Queenscliff Anzac Day service reserved for veterans

April 9, 2021 BY

Although the Queenscliff service is still going ahead - as it did in 2019, seen here - Queenscliff/Point Lonsdale RSL is urging the community to not attend so local veterans and their families can safely commemorate the day in person. Photo: MICHAEL CHAMBERS

THE Borough of Queenscliffe will be one of the few places in the Geelong region holding an Anzac Day service this year, but the Queenscliff/Point Lonsdale RSL is urging people to stay home and “light up the dawn” instead.

Last year, Anzac Day services were cancelled for the first time in more than a century because of the coronavirus, and RSL Clubs across Australia invited people to stand on their driveway at 6am on April 25 with a candle, lantern or some other light to reflect on the service and sacrifice of those that have served or still are serving.

Anzac Day ceremonies in Geelong and Torquay are again cancelled this year. Although the Queenscliff service is still going ahead, Queenscliff/Point Lonsdale RSL is urging the community to not attend so local veterans and their families can safely commemorate the day in person.

Queenscliff/Point Lonsdale RSL president Lieutenant Colonel Alan Hunter said the situation posed a unique challenge, and asked the public to consider the health and safety of veterans and their families.

“Many of our veterans and their families are in high-risk categories for coronavirus, so it’s extremely important that we avoid crowds at Anzac Day ceremonies this year,” he said.

“To ensure we can hold safe, in-person events, this year’s Anzac Day ceremonies in the borough will only be open to local veterans and their immediate families.

“We’re asking members of the broader community to commemorate the day at home instead.”

Lt Col.

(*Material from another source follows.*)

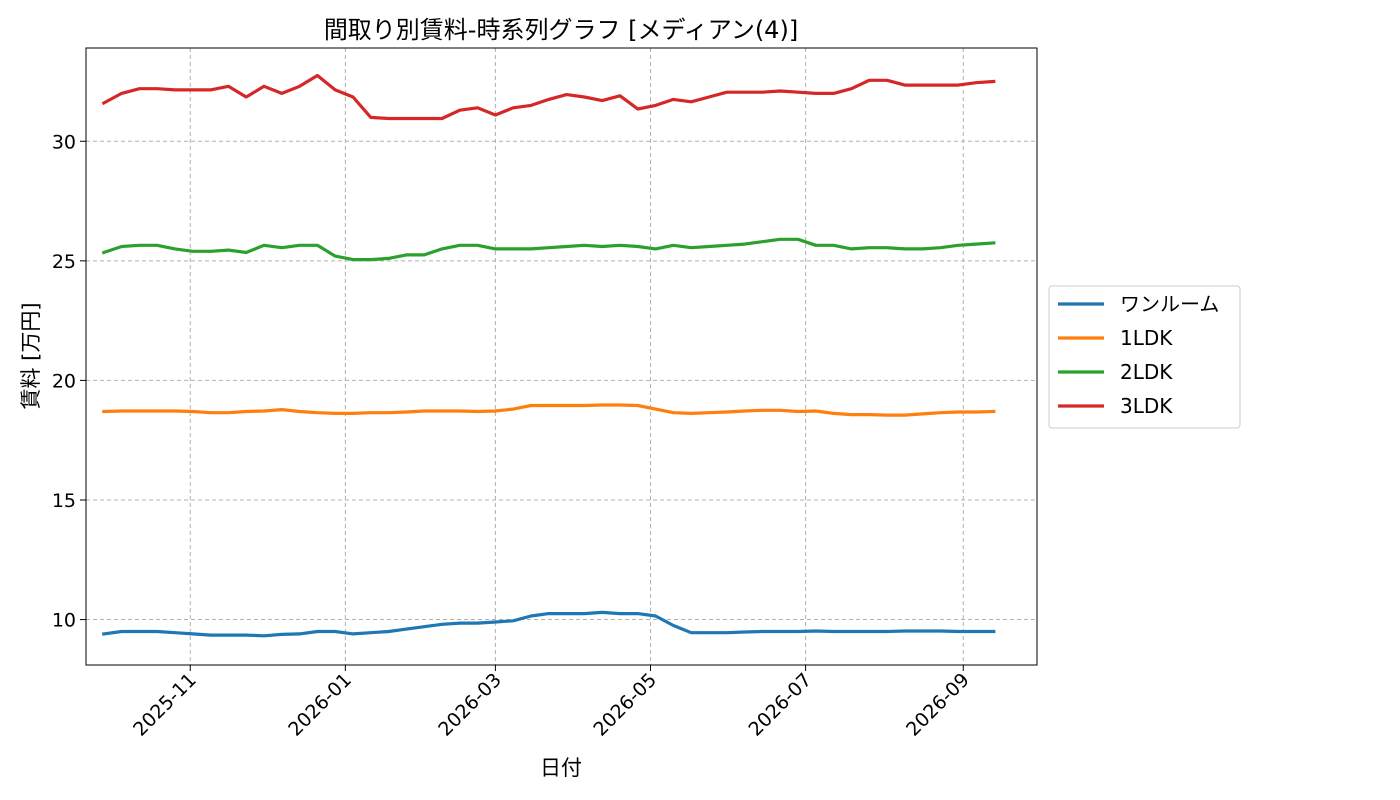 The image size is (1400, 800). What do you see at coordinates (561, 30) in the screenshot?
I see `chart-title: 間取り別賃料-時系列グラフ [メディアン(4)]` at bounding box center [561, 30].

Hunter said community members could take part from home by lighting a candle in their driveway at dawn, or listening into the broadcast from the Australian War Memorial on ABC radio.

“By commemorating ANZAC Day at home, you’ll help us ensure we can honour our veterans in a safe way,” he said.

The ANZAC Day March in Melbourne is still going ahead with a maximum of 5,500 people, in line with the application submitted by the RSL and approved under Victoria’s Public Events Framework.

The traditional Dawn Service and Commemorative Services will also be held with smaller numbers in partnership with the Shrine of Remembrance, and livestreamed at facebook.com/rslvic.

The state government is encouraging Victorians to stay local on Anzac Day by attending a service close to their town or alternatively taking part in the Light Up the Dawn initiative.

“We’ve worked closely with RSL Victoria to ensure the march and dawn service could go ahead this year – but there are many ways to honour the hard work and sacrifice of our returned service men and women closer to home,” Minister for Veterans Shaun Leane said.

“With hundreds of local services across Melbourne and regional Victoria, I encourage people to stay local this Anzac Day.”